PREGUNTAS POR RESPONDER>
[a] Resume en forma de lista el párrafo del texto sobre la película Camino que comienza con "Como ya he dicho", sin perder sus datos principales.
[b] Por favor, extrae sin cambios del texto sobre la película Camino el fragmento que empieza con "Como ya he dicho, el" y sigue hasta "lugar a dudas.".

FRAGMENTO PARA LEER>
********************
Ayer volví a ver Camino, la película de Javier Fesser ganadora de 6 Goyas, de los gordos, volvió a gustarme, como la primera vez, o más, y volví a sentir esas pinceladas de genialidad de una película que sin embargo ha sido fuertemente criticada por el Opus Dei. Camino se inspira en la vida, más bien pasión de una joven madrileña, Alexia González-Barros, que falleció a mediados de los años ochenta, nacida en el seno de una familia bien de Madrid perteneciente a "la obra" y que actualmente está en proceso de beatificación.
Como ya he dicho, el Opus no ha recibido con agrado esta película, que juega con maestría ya desde el título de la película, con una crítica feroz a dicha organización católica. Yo también he dicho en numerosas ocasiones que soy católico, e incluso practicante, pero hay cosas con las que no comulgo, y nunca compartiré este tipo de organizaciones dentro de la iglesia, lo siento pero me parecen una soplapollez que Jesús no habría aprobado, sin lugar a dudas.
********************
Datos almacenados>
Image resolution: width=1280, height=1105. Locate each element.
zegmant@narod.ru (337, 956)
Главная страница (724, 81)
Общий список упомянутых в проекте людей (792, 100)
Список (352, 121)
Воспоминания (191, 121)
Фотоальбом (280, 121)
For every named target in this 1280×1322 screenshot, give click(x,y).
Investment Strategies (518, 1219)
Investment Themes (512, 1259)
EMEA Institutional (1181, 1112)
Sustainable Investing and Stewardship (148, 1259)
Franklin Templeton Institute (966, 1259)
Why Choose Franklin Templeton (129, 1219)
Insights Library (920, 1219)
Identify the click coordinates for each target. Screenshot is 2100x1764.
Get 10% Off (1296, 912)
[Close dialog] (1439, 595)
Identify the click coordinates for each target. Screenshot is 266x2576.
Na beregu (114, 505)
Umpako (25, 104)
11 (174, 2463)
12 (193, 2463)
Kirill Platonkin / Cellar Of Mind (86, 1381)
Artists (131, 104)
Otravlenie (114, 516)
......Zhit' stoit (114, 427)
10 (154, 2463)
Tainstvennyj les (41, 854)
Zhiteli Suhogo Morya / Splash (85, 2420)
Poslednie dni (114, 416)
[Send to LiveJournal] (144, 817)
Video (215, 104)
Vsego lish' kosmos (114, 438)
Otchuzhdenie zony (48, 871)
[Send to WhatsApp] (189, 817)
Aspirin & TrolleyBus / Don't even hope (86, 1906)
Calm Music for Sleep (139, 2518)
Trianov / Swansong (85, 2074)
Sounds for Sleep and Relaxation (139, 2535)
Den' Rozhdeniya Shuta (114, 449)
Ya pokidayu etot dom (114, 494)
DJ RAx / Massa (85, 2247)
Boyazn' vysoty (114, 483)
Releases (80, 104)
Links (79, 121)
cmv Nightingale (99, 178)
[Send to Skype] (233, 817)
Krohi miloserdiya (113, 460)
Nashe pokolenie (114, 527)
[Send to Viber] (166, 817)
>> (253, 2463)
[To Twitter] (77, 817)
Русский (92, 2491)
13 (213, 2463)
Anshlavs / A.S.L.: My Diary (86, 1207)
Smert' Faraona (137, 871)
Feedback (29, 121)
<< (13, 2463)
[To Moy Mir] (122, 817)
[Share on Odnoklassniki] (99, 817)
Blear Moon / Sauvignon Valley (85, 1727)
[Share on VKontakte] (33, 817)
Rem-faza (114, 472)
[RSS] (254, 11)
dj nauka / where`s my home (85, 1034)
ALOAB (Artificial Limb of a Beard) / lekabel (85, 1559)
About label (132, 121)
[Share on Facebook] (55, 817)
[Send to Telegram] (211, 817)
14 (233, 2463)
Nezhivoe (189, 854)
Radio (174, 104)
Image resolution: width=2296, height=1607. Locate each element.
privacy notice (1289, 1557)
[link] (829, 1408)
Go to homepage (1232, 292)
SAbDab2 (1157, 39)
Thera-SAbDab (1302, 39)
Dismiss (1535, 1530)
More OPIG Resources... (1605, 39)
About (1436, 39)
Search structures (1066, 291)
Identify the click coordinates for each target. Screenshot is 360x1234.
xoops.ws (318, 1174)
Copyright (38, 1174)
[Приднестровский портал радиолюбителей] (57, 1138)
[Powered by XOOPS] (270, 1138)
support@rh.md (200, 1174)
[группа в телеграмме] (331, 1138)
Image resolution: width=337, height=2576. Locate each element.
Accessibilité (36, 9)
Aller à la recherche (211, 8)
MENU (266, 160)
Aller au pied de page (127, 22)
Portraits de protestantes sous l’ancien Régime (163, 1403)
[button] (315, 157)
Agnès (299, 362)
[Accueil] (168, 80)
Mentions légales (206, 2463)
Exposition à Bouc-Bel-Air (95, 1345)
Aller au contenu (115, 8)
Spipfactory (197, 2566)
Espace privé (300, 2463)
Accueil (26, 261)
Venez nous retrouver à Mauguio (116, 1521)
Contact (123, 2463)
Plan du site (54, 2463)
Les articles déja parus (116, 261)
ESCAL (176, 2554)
********************
RESPUESTAS NUMERADAS>
[a]
- El Opus Dei no ha recibido con agrado la película, que desde el título hace una crítica feroz a esa organización católica.
- Quien escribe se declara católico, e incluso practicante, pero no comulga con todo.
- Nunca compartirá este tipo de organizaciones dentro de la iglesia, que le parecen una soplapollez que Jesús, sin lugar a dudas, no habría aprobado.

[b]
Como ya he dicho, el Opus no ha recibido con agrado esta película, que juega con maestría ya desde el título de la película, con una crítica feroz a dicha organización católica. Yo también he dicho en numerosas ocasiones que soy católico, e incluso practicante, pero hay cosas con las que no comulgo, y nunca compartiré este tipo de organizaciones dentro de la iglesia, lo siento pero me parecen una soplapollez que Jesús no habría aprobado, sin lugar a dudas.